Landesbischof Ernst-Wilhelm Gohl aus der Evangelischen Landeskirche in Württemberg sagte: "Vom Glauben reden ist also kein Marketingkonzept für die Kirche. Ob die Menschen zustimmen oder den Kopf schütteln kann nicht Maßstab sein." Die Kirche müsse mit der Zeit gehen, passe sich nicht dem Zeitgeist an. "Das Wort Gottes zählt"! so Gohl. "Letztlich muss jeder und jede für sich selbst entschieden, was das für den eigenen, den persönlichen Glauben bedeutet. Wer aber eine Antwort gefunden hat, soll dazu stehen."
In der Ulmer Martin-Luther-Kirche hatten die Pfarrerskinder Hans und Susanne Hirzel, die eng mit den Geschwistern Scholl befreundet waren, im Jahr 1943 Flugblätter gegen die Verbrechen der Nationalsozialisten vorbereitet und von dort aus in den Umlauf gebracht. Gohl rief im Gottesdienst in der Martin-Luther-Kirche dazu auf, Antisemitismus mutig entgegenzutreten: "Nein zu Antisemitismus. Da sind wir uns in der Kirche einig. Hoffentlich auch in der ganzen Gesellschaft. Aber öffentlich gegen Antisemitismus einstehen, so wie es jetzt gefragt ist, das ist unbequem." Mit der Kraft Gottes im Rücken sei ein Schweigen aber nicht möglich, so Landesbischof Gohl.
Das Schwerpunktthema "Sprach- und Handlungsfähigkeit" stand auch im Mittelpunkt des Präsidiumsberichtes, den die Präses der Synode der EKD, Anna-Nicole Heinrich, zur Eröffnung des Plenums vor den 128 Synodalen hielt: "Die kirchliche Stimme wird umso überzeugender, je klarer sie in den heilvollen Erzählungen der Bibel gründet, je authentischer sie mit persönlichen Glaubensüberzeugungen zusammenstimmt und je praktischer sie sich im eigenen Engagement widerspiegelt", sagte Heinrich.
Auf die Sprachfähigkeit käme es insbesondere dann an, "wenn wir uns außerhalb unseres vertrauten kirchlichen Umfelds bewegen, wenn wir unseren "Safe Space" verlassen. Wenn wir da vom Glauben reden, wo es nicht mehr erwartet wird oder eben nicht selbstverständlich ist." Sprachfähig zu sein bedeute, auf Fragen, Zweifel oder erste Versuche eingehen zu können, eine hörende und dialogorientierte Kirche zu sein. "Sprach- und Handlungsfähigkeit im Glauben heißt gerade nicht, sich mit sich selbst zu beschäftigen, sondern sich aus dem Glauben heraus, klar mit Bezug auf die Botschaften des Glaubens verständlich, wahrnehmbar einzubringen und Position zu beziehen. Reden und Handeln gehören dabei untrennbar zusammen." Für sie persönlich komme dem Gebet eine besondere Bedeutung zu: "Weil Gebet für mich der Ort ist, an dem ich Sachen zusammenbringe, die ich sonst nicht zusammenbringen kann, die oft in einer eigentlich unzusammenbringbaren Spannung stehen."

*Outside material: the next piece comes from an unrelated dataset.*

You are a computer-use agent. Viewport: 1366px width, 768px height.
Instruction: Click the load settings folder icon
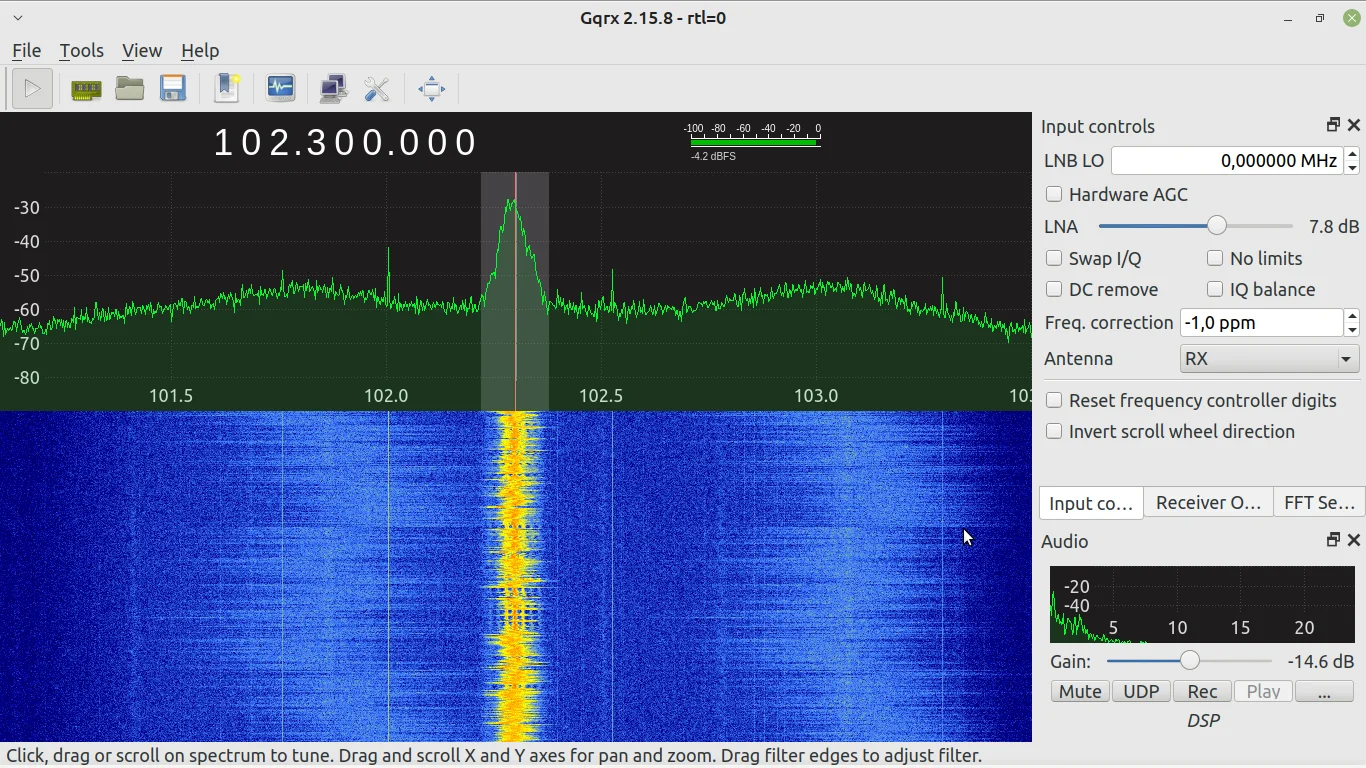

Transparenz als Glaubwürdigkeitsfaktor
Um glaubwürdig Kirche sein zu können, sei aber auch ein entschiedener und transparenter Umgang mit der Aufarbeitung sexualisierter Gewalt notwendig, so die Präses, die auch Mitglied des Beteiligungsforum Sexualisierte Gewalt ist. "Als Synode haben wir in den vergangenen Jahren in verschiedenen Formen und Beschlüssen immer wieder zum Ausdruck gebracht, dass wir keinerlei Verletzung der sexuellen Selbstbestimmung und Formen der Diskriminierung tolerieren", sagte Heinrich.
Auch für die Synodentagung in Ulm wurde ein eigenes Schutzkonzept erarbeitet. Erstmals wurde bei der Tagung ein Awareness-Team eingerichtet, das für alle Synodalen und Teilnehmenden der Tagung ansprechbar ist und als Melde- und Clearingstelle tätig ist.